**Problem**
Set down the lines below exactly as they stand, please. Go from the first through the one containing "Open the custom shape".

**Data for this task**
* * * * *

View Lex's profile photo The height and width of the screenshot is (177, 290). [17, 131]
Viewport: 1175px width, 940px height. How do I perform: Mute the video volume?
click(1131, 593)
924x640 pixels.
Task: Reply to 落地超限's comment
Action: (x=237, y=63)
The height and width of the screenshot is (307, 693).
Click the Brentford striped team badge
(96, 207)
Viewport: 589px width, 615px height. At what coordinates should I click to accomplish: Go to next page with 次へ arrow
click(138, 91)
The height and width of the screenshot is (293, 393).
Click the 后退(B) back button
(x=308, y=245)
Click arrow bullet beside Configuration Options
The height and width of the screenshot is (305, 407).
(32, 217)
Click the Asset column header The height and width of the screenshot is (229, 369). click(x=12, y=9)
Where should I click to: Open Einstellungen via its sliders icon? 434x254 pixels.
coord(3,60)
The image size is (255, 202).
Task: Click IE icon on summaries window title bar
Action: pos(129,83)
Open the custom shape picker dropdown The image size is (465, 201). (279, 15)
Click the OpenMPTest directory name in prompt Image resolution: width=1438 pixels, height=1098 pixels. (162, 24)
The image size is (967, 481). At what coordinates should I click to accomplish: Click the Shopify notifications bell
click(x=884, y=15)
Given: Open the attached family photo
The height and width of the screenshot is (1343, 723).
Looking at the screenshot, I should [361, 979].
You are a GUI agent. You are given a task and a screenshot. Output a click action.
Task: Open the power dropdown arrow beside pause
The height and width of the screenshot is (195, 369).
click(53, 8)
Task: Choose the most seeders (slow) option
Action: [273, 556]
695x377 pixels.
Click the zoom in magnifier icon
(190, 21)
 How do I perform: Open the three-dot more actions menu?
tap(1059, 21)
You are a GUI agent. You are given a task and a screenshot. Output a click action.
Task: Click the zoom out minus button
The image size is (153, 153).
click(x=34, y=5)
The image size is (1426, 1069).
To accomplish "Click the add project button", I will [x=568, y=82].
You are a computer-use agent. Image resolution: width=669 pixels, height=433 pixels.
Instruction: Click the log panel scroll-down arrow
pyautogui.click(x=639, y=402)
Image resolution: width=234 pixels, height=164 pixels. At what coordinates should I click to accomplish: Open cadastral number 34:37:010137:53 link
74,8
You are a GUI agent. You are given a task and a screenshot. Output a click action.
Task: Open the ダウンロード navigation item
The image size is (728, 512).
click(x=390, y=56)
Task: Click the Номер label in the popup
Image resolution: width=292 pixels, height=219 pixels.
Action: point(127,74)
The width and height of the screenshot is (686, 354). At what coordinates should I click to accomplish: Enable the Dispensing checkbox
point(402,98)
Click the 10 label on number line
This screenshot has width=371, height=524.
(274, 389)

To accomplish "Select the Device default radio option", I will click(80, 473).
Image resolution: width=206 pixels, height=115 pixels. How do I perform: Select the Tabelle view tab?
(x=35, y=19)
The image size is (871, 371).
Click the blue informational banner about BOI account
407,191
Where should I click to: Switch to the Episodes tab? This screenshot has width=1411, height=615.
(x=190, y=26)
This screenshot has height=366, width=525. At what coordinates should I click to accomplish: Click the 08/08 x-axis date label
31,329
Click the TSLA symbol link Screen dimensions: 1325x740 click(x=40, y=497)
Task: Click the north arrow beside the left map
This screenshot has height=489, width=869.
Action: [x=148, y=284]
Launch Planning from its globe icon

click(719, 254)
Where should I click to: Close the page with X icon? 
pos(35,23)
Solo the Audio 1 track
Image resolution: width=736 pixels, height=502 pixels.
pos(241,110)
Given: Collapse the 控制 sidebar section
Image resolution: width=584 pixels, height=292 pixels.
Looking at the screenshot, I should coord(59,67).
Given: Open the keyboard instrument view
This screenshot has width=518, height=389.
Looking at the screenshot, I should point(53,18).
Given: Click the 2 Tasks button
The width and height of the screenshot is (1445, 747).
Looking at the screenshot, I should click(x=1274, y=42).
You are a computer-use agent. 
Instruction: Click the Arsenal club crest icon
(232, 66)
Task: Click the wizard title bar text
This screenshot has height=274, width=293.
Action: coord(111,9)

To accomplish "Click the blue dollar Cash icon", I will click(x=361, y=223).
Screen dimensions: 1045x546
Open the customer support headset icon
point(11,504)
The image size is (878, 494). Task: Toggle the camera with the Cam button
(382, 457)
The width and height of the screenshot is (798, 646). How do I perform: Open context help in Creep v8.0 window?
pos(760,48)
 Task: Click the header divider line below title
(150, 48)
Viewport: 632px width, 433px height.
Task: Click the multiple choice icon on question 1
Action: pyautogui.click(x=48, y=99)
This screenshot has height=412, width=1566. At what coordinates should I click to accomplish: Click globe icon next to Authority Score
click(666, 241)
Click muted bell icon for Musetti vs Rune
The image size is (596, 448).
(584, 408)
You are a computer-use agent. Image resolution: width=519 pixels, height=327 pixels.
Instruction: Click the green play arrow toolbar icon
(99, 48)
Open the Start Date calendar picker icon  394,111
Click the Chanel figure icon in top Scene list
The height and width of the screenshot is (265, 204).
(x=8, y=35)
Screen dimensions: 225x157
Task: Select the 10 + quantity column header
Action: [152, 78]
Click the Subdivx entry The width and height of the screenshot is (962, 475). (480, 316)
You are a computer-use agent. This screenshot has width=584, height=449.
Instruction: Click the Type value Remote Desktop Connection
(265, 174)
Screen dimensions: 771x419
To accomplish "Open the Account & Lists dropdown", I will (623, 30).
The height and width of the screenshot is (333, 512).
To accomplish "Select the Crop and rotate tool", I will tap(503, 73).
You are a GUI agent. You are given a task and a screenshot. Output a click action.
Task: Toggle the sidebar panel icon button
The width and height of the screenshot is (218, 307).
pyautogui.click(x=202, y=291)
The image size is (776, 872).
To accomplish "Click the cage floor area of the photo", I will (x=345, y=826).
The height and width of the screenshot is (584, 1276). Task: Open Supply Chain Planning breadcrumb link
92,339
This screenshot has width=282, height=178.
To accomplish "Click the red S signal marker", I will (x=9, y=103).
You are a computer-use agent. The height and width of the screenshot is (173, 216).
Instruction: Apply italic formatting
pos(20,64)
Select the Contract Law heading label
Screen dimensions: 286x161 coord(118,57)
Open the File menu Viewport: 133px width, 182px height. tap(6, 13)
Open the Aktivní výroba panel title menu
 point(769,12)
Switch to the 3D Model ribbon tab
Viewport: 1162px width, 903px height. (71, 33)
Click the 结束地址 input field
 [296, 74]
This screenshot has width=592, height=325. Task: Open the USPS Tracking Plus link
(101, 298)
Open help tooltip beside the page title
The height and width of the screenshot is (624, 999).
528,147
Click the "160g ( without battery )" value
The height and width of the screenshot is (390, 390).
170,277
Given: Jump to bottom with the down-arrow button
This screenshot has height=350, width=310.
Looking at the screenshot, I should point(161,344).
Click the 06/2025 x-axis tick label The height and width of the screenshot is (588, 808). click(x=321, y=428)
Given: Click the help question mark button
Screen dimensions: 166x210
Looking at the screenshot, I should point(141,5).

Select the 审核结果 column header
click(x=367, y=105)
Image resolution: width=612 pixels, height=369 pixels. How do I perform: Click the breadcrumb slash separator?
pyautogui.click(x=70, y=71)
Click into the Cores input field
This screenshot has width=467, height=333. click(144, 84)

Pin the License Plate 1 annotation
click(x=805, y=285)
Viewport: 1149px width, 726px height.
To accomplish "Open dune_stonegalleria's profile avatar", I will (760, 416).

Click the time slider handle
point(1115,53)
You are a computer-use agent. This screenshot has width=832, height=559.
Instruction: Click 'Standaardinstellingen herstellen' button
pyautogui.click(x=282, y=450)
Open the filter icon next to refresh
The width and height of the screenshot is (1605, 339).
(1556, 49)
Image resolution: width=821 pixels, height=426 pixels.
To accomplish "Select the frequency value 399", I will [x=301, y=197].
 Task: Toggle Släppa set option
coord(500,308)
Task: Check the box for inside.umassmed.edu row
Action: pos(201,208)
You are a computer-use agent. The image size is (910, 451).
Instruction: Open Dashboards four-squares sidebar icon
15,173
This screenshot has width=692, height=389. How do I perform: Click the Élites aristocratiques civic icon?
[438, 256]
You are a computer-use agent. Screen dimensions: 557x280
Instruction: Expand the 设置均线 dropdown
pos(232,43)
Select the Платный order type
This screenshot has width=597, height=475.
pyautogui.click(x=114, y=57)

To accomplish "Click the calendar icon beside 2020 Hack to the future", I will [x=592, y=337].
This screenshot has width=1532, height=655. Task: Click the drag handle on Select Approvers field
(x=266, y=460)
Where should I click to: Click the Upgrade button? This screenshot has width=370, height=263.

* * * * *

**Task response**
View Lex's profile photo The height and width of the screenshot is (177, 290). [17, 131]
Viewport: 1175px width, 940px height. How do I perform: Mute the video volume?
click(1131, 593)
924x640 pixels.
Task: Reply to 落地超限's comment
Action: (x=237, y=63)
The height and width of the screenshot is (307, 693).
Click the Brentford striped team badge
(96, 207)
Viewport: 589px width, 615px height. At what coordinates should I click to accomplish: Go to next page with 次へ arrow
click(138, 91)
The height and width of the screenshot is (293, 393).
Click the 后退(B) back button
(x=308, y=245)
Click arrow bullet beside Configuration Options
The height and width of the screenshot is (305, 407).
(32, 217)
Click the Asset column header The height and width of the screenshot is (229, 369). click(x=12, y=9)
Where should I click to: Open Einstellungen via its sliders icon? 434x254 pixels.
coord(3,60)
The image size is (255, 202).
Task: Click IE icon on summaries window title bar
Action: pos(129,83)
Open the custom shape picker dropdown The image size is (465, 201). (279, 15)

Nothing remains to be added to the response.